§ TASK DIRECTIONS: Copy everything in the listing from the line containing "You are a GUI" down to the line containing "center [1915, 300].", both included, without changing a character.

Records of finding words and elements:
- - - - -

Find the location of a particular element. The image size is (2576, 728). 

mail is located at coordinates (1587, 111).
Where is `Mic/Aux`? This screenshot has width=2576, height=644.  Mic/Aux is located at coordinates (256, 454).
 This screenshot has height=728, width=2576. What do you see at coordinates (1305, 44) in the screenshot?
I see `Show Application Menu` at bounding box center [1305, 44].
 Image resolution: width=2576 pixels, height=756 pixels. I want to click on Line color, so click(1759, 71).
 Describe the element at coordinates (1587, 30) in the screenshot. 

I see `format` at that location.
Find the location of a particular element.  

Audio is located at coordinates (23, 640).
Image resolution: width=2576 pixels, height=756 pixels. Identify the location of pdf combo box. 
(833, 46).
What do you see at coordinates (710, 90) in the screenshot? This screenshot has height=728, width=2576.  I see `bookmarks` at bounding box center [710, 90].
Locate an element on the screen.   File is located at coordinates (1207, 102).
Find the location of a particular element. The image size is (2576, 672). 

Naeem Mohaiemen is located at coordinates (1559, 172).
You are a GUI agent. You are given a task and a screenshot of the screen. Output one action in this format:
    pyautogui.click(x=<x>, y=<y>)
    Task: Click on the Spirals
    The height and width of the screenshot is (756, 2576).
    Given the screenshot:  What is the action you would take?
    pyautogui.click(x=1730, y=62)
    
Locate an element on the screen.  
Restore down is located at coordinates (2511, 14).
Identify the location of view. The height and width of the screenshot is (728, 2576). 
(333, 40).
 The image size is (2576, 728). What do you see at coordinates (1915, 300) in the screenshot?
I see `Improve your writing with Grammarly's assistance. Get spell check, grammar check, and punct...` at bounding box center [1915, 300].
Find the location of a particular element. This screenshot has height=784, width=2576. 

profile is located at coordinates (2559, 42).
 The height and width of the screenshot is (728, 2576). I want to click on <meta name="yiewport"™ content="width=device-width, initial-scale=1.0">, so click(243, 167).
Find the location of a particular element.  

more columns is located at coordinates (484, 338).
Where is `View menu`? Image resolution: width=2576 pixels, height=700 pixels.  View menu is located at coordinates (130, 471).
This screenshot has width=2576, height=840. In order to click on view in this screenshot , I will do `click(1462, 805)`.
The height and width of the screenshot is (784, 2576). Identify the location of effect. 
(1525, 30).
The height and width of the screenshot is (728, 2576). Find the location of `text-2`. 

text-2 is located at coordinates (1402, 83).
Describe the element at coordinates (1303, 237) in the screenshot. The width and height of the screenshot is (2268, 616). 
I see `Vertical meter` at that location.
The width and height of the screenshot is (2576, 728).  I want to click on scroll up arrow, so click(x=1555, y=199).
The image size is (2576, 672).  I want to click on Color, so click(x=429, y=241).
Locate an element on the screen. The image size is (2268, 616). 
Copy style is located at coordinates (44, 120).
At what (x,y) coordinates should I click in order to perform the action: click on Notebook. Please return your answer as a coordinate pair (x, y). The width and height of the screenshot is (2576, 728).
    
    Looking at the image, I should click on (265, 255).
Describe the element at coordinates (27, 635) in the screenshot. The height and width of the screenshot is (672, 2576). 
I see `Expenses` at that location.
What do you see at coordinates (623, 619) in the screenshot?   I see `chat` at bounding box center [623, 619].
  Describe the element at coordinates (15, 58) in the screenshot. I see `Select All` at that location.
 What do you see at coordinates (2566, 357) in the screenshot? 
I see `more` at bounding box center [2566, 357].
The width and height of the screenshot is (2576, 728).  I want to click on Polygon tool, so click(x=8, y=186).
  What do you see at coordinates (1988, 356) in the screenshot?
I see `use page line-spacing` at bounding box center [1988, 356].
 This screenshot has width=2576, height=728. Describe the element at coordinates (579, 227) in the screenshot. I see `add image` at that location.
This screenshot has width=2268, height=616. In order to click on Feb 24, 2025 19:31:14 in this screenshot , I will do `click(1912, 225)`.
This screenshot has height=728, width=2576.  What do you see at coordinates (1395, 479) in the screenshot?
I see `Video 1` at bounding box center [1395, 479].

- - - - -

§ FINISHED EXERCISE:
You are a GUI agent. You are given a task and a screenshot of the screen. Output one action in this format:
    pyautogui.click(x=<x>, y=<y>)
    Task: Click on the Spirals
    The height and width of the screenshot is (756, 2576).
    Given the screenshot:  What is the action you would take?
    pyautogui.click(x=1730, y=62)
    
Locate an element on the screen.  
Restore down is located at coordinates (2511, 14).
Identify the location of view. The height and width of the screenshot is (728, 2576). 
(333, 40).
 The image size is (2576, 728). What do you see at coordinates (1915, 300) in the screenshot?
I see `Improve your writing with Grammarly's assistance. Get spell check, grammar check, and punct...` at bounding box center [1915, 300].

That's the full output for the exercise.